━━ THE RECORDS

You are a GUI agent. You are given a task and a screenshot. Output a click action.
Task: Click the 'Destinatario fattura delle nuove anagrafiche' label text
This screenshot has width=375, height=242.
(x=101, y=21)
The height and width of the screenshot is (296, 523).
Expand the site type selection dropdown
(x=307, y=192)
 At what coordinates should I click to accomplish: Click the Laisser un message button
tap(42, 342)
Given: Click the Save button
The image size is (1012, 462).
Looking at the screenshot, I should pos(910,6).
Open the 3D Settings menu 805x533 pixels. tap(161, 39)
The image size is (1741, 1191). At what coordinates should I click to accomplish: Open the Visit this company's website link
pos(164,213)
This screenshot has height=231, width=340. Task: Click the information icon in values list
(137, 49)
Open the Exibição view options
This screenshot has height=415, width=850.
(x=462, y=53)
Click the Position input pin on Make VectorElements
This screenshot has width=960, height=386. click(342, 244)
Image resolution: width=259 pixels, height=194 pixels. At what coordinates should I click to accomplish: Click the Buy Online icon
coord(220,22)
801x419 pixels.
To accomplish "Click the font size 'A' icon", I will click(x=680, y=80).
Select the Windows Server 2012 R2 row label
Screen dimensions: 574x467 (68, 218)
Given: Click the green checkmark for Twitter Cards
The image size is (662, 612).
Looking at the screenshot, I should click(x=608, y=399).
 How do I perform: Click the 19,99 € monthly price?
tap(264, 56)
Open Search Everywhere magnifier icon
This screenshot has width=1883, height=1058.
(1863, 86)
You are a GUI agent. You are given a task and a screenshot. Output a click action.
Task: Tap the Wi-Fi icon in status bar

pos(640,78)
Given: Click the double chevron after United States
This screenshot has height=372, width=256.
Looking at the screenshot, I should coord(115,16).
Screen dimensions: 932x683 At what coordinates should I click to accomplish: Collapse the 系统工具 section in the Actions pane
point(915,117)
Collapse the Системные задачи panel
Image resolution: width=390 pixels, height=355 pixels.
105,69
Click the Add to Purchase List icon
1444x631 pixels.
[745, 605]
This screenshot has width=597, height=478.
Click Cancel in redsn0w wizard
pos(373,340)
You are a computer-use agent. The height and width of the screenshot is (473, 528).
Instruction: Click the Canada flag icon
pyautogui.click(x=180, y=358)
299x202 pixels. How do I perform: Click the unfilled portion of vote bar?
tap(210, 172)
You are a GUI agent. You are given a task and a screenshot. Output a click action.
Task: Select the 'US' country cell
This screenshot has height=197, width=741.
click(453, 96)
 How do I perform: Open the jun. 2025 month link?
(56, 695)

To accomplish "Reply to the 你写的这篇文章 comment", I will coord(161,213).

━━━━

■ TASK DESCRIPTION ■
Only a number is wanted here: how many lines above hold the string "will"?

■ ANSWER FOR THE TASK ■
2